Das Konzept legt fest, welche Entwicklungen der Kanton wo zulassen will. Damit ist allerdings erst ein erster Schritt getan.

Blick ins Rhonetal.

Bildlegende: Die Wallier Talebene soll ein multifunktionaler Raum werden. zvg

Der Kanton Wallis gehört zu jenen Kantonen, die am meisten korrigieren müssen, um die Bestimmungen des neuen Bundesgesetzes einzuhalten. Die meisten Bauzonen in den Gemeinden sind viel zu gross und müssen laut den neuen Bundesbestimmungen zurückgezont werden. Derzeit ist noch offen, wie der Kanton diese schwierige Aufgabe meistern will.
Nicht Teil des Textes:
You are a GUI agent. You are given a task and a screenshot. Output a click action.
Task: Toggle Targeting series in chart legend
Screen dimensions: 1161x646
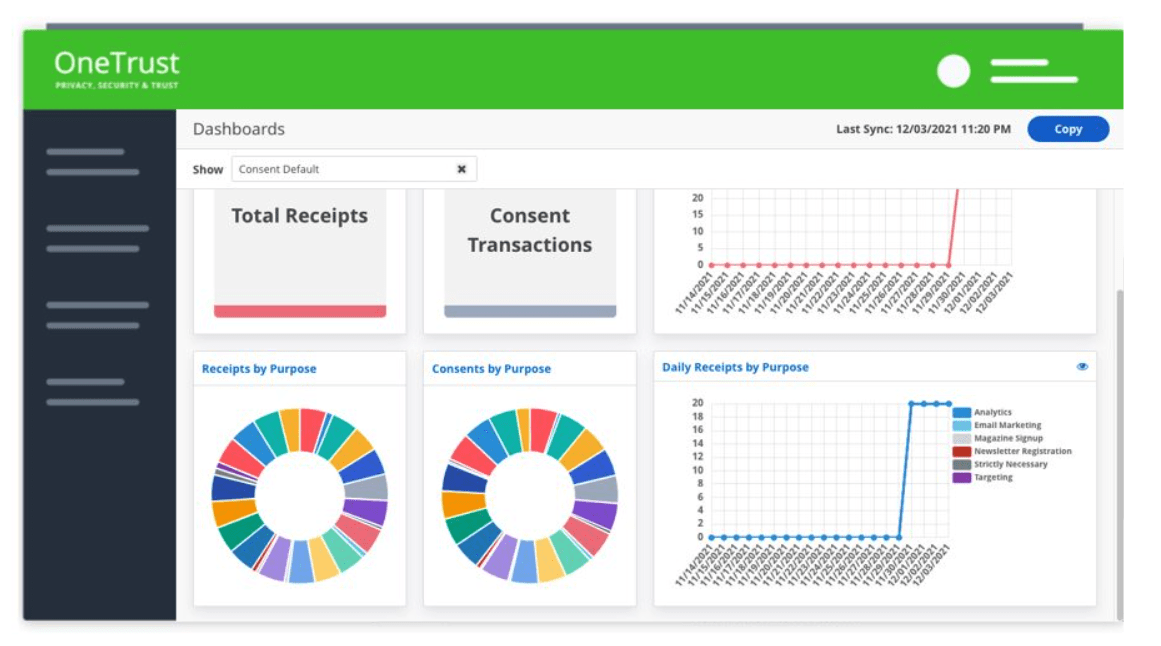click(x=993, y=478)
Erst am Anfang eines langen Weges

Mit dem neuen Raumentwicklungskonzept ist eine Basis geschaffen worden für diese Aufgabe. Das Konzept legt fest, welche Entwicklung der Kanton wo zulassen will. Die Rhonetalebene zum Beispiel soll ein multifunktionaler Raum werden, in dem sowohl Wohnen wie auch Industrie, Infrastrukturen und teils – vor allem im Unterwallis – auch Landwirtschaft Platz haben sollen. Für den Tourismus sollen die Talflanken und die Seitentäler Raum bieten, abgegrenzt durch jene Bereiche, die für Wald, Landschaft und Natur geschützt sind.

Derzeit laufen bei der Kantonsverwaltung die Vorarbeiten für den zweiten, viel schwierigeren Schritt, für die Revision des kantonalen Raumplanungsgesetzes und damit für die Festlegung der künftigen Bauzonen. Diese Arbeiten sollen in den kommenden zwei Jahren erledigt werden.